Stated exercise A
Gather every line of the listing that contains the word "link".

Text passage
------------
What Do I Need to Know words in 3d letters beside a thinker wondering about information he must have for a job, task or learning in education

One of the most common tactics interviewers apply when interviewing candidates is to see whether you’ve researched the organization before the interview. Here’s a guide for responding to company-knowledge questions.

Interviewer motivation for asking: Quite simply, the interviewer wants to know that you’ve done your homework. The employer expects you to come into the interview with thorough knowledge of the organization and the position. The interviewer wants you to know the organization well enough so that you also know what you can contribute and perhaps how you can respond to the employer’s issues and challenges. The degree to which you’ve researched the employer shows your level of interest in the job. The interviewer may also ask you about the geographic area in which the organization is located if relocation is part of the job.
------------
Target pointing data:

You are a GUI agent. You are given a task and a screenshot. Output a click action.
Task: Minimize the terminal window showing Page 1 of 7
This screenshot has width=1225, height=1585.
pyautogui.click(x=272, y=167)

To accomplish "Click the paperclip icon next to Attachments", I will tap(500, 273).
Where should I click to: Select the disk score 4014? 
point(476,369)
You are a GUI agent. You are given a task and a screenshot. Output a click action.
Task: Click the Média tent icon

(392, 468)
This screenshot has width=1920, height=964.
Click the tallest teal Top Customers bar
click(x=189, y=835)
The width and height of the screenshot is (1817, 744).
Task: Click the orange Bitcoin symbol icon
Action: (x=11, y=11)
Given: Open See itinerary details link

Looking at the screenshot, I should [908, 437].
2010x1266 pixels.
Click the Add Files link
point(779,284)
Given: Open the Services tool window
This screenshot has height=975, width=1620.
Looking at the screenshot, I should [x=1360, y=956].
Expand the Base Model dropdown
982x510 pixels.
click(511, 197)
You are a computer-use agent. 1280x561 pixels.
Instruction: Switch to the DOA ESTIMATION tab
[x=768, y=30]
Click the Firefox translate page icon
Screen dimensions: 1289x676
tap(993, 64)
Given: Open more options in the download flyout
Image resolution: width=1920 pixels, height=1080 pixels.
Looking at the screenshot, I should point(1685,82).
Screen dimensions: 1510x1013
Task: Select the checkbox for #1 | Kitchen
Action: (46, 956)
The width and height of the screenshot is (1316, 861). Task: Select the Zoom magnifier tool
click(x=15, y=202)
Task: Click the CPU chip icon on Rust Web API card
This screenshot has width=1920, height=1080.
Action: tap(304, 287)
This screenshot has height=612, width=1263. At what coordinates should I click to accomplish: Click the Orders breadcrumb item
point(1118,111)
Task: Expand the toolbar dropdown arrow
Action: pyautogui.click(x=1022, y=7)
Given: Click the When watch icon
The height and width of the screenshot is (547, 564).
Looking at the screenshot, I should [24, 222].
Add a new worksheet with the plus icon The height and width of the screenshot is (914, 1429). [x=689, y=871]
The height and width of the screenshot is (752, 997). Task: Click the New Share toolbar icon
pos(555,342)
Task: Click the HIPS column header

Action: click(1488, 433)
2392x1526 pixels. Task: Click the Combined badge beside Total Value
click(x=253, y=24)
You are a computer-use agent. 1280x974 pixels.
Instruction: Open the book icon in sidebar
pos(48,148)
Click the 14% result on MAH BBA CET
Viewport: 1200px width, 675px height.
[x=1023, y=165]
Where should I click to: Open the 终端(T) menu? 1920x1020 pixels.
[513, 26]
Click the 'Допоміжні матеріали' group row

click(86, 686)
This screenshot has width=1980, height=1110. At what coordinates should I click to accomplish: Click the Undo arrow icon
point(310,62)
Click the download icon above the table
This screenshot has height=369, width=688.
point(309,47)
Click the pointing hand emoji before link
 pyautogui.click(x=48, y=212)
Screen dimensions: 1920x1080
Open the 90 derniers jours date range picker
------------
Stated exercise B
The opening image description in the interview-advice passage says the thinker needs information for several purposes. List all of them.

Exercise result A
Given: Open See itinerary details link
Click the Add Files link
Click the pointing hand emoji before link

Exercise result B
- a job
- a task
- learning in education